Yasaklar ve ekonomik sebepler birleşince yayıncılık sektörünün tarihi bir kötü dönemden geçmekte olduğunu rahatça söyleyebiliriz.

Sinan ÇamSinan Çam

***

Yordam Kitap Yayın Yönetmeni Hayri Erdoğan: 12 Eylül döneminden simgesel uygulama

Yayıncılık dünyası 2022’yi ağır sorunlarla boğuşarak geçirdi. Küçük ve orta ölçekli bağımsız yayınevleri, kriz ortamında varlık yokluk mücadelesi verdi. Kâğıt ve öteki temel girdilerin dövize bağlı olması, maliyetlerin peşin karşılanıp kitap satışlarından doğan alacakların uzun vadelerle tahsili, görünür olabilmek için büyük dağıtım firmaları ve internet satış sitelerine yüksek indirimle kitap satma mecburiyeti, üretimi zorlaştırdı. Yeni kitap üretimi yarı yarıya azaldı.

Bu ekonomik güçlüklere, yasaklar, baskılar ve iktidarın beslediği sosyal medya trollerinin organize ettiği linç kampanyaları eşlik etti. Kitaplar yasaklandı, poşete konuldu. Ve 2022 yılında 12 Eylül döneminin simgesel bir uygulamasına da tanık olduk: Türk Tabipleri Birliği Başkanı Şebnem Korur Fincancı gözaltına alındığında “suç delilleri” arasında kitaplar da gösterildi.

Ama karamsar göstergeler, tablonun aydınlık yüzünü gölgeleyemez, umutlu olmak için yeterince nedenimiz var. 2022 yılında açıkça gördük ki, iktidarın, kültür-sanat alanını siyasal İslam’ın hegemonyasına alma hedefi başarısızlığa uğramıştır. İlerici, aydınlanmacı ve sosyalist yazarlar ve yapıtlar, yayıncılığa ana rengini vermeye devam ediyor. Bu, sistemli gericileştirme çabasına karşı toplum çoğunluğunun gösterdiği direncin bir işareti.

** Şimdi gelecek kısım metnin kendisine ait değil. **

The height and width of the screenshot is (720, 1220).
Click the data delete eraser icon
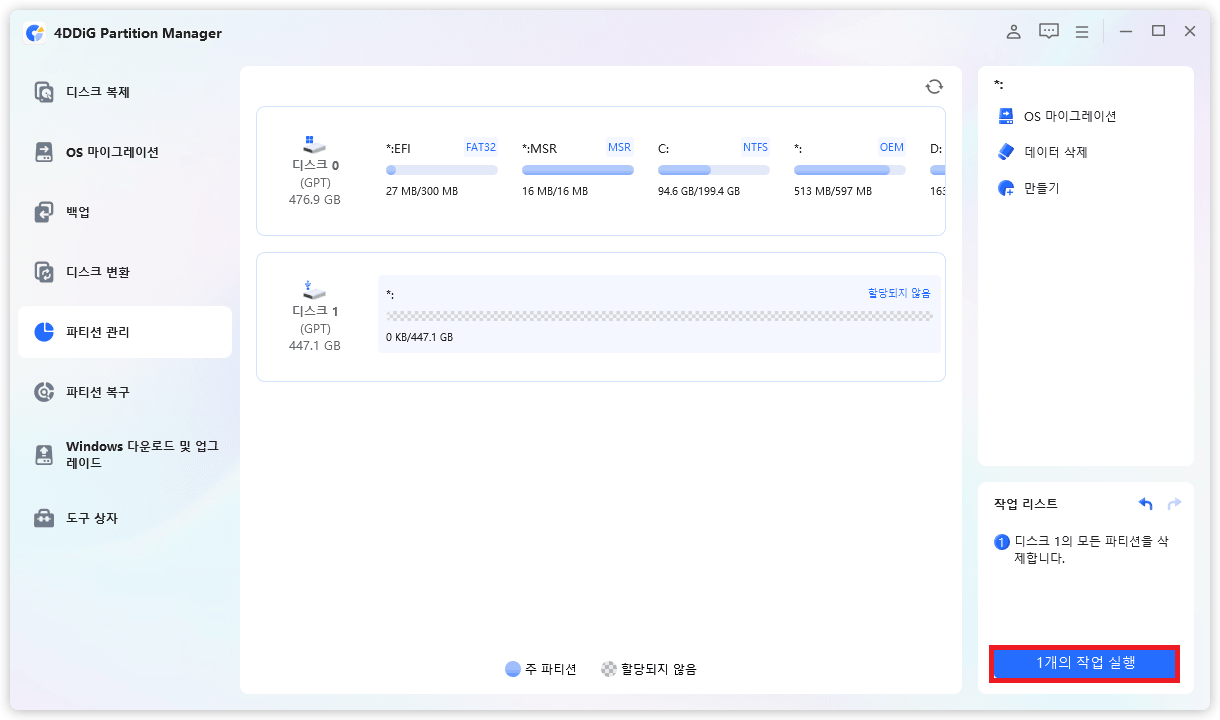point(1006,152)
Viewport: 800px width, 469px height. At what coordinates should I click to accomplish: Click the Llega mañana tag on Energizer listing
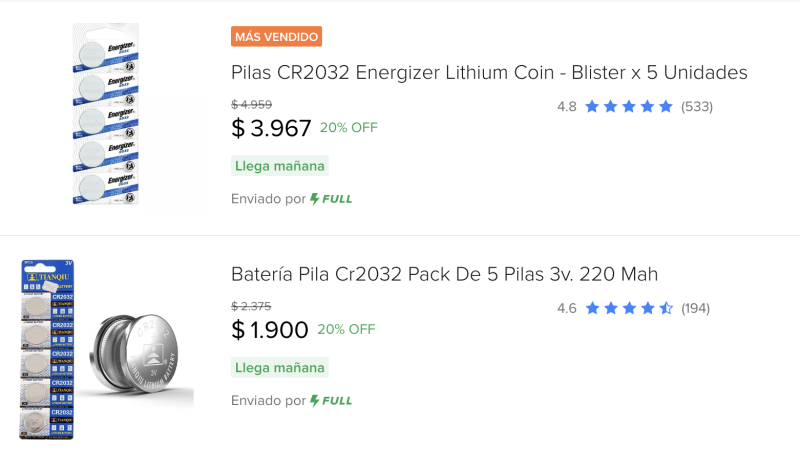[x=280, y=166]
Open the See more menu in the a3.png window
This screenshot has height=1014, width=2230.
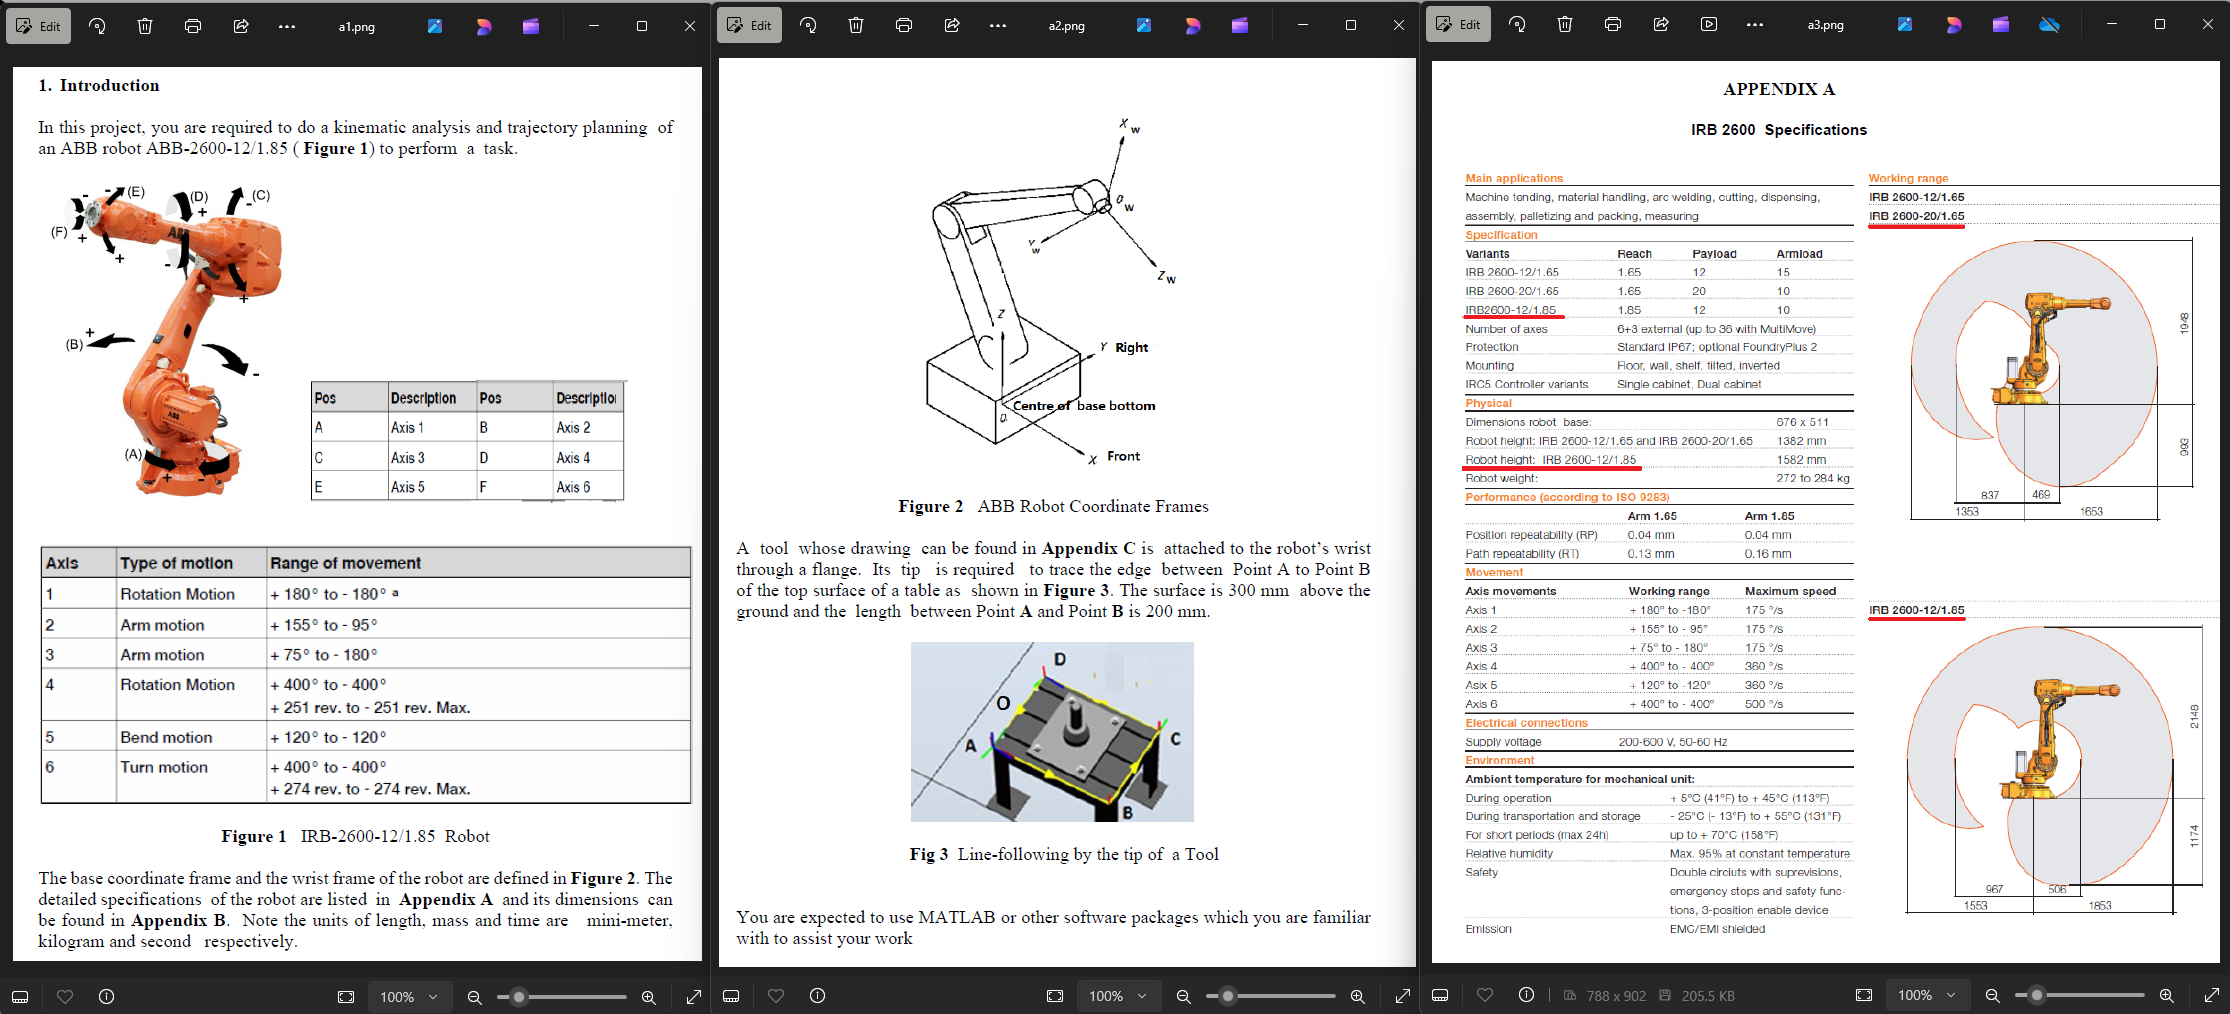[x=1756, y=24]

Biz Yordam Kitap olarak, eriyen gelirinden kitaba pay ayıran fedakâr okurların da desteğiyle krizin etkilerini azaltmayı başardık. 2023’ü umutla karşılıyoruz. Işık ve umut yüklü kitap denizinde bir damla olduğumuz için mutluyuz.

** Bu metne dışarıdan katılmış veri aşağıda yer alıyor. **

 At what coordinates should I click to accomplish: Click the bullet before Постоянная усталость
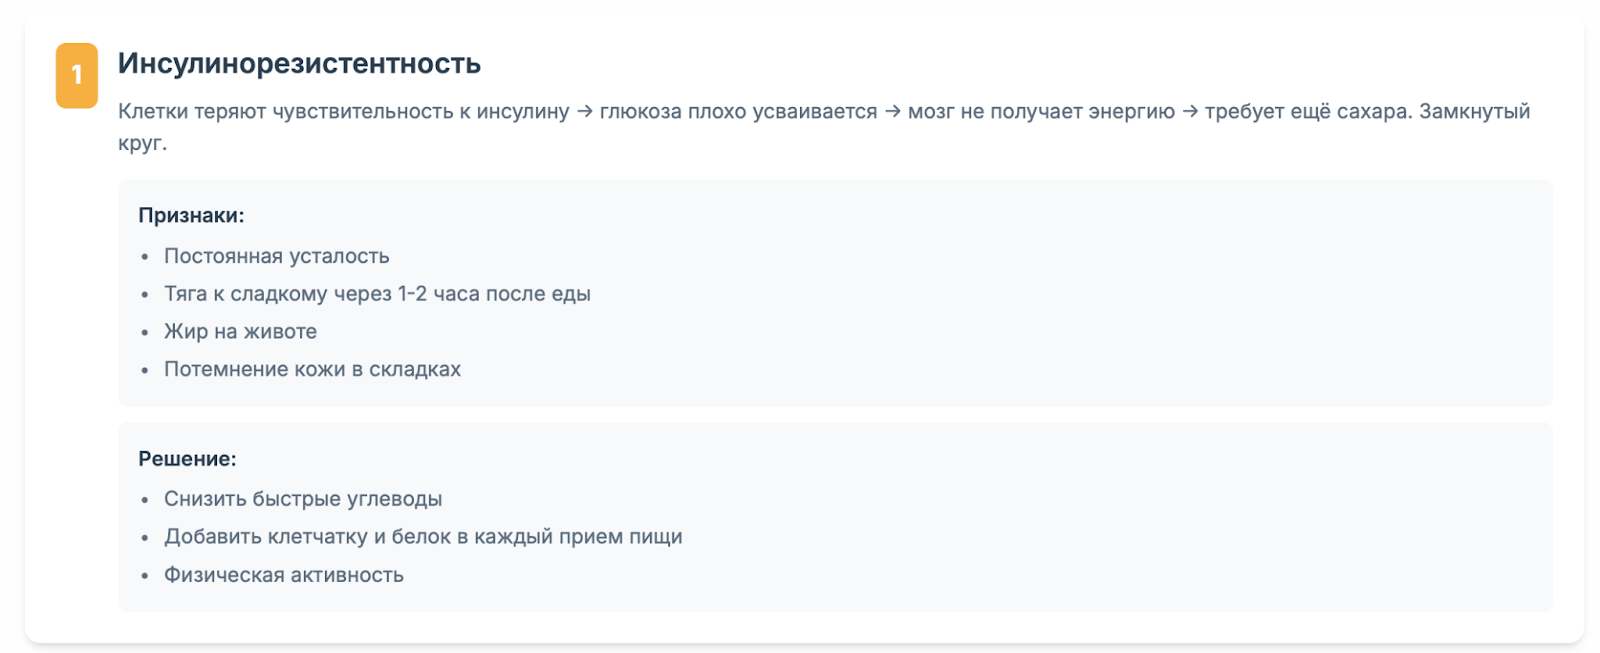145,257
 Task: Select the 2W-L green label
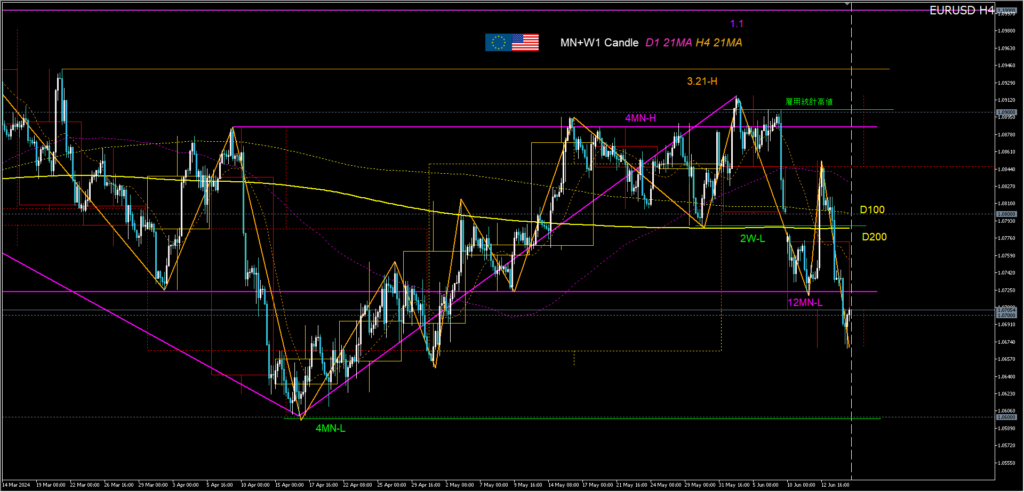753,239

Hayri ErdoğanHayri Erdoğan

***

Yazar Mine Söğüt: Devlet destekli politik suikast

Tüm sektörler gibi yayıncılık da çok gergin, tedirgin bir yıl geçirdi. Bu gerginlikten ve tedirginlikten bir yazar olarak benim payıma düşen de ilk kez, kendimi yazdığım kitabın kâğıdını ve fiyatını düşünürken bulmam oldu. Alım gücünün bu kadar düştüğü, bir mesleği olan, yıllardır çalışan insanların bile kazançlarıyla ancak açlık sınırında yaşamaya başladığı bir dönemde dövize endeksli kâğıt fiyatlarının çılgınca artması yetmiyormuş gibi kitap kâğıdını tedarik etmenin de zorlaşması yayıcılar kadar yazarların da meselesi haline geldi. Haliyle biz yazarlar da işimizi, önce yazdığımız kitapların basılıp basılamayacağının, basılabilirse de satın alınıp alınamayacağının endişesiyle yapmaya başladık.

Tüm bu ekonomik çıkmazların üzerine bir de sansür yasasının gündeme gelmesiyle birlikte, yayıncılık dünyasına devlet destekli bir de politik suikast yapılmış oldu.

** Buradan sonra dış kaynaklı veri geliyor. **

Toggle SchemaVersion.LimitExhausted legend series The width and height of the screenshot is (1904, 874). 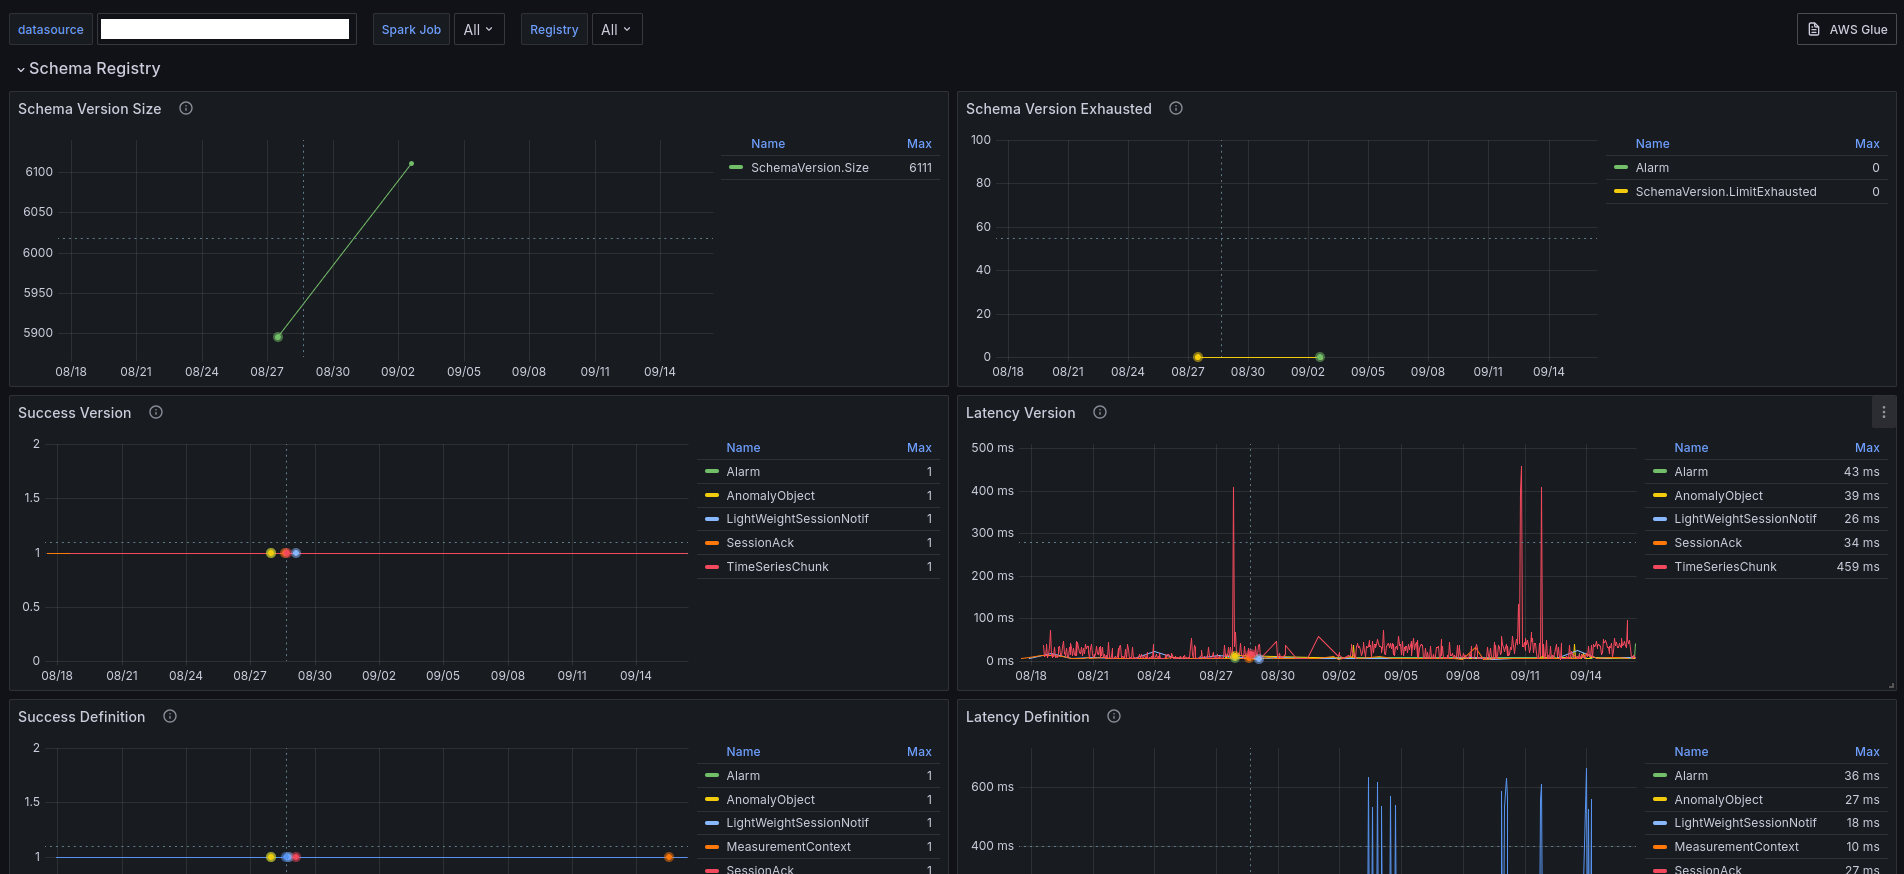(1725, 192)
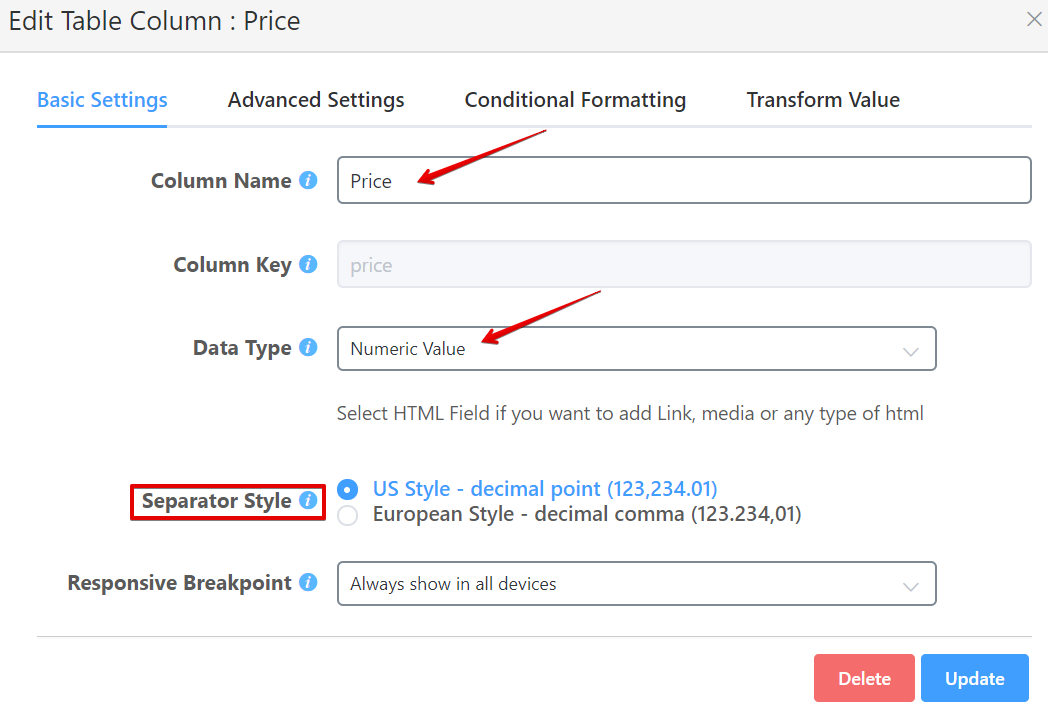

İktidarın hizmetine girmiş taraflı bir hukuk tarafından devamlı tehdit edilerek çalıştığımız bu süreçte, yazdığımız herhangi bir cümlenin, ifade ettiğimiz herhangi bir düşüncenin her an suç sayılabileceğini hesaplamamızı ve otosansür uygulamamızı isteyen iktidarın baskıları bence yılın en büyük ve tehlikeli sorunuydu.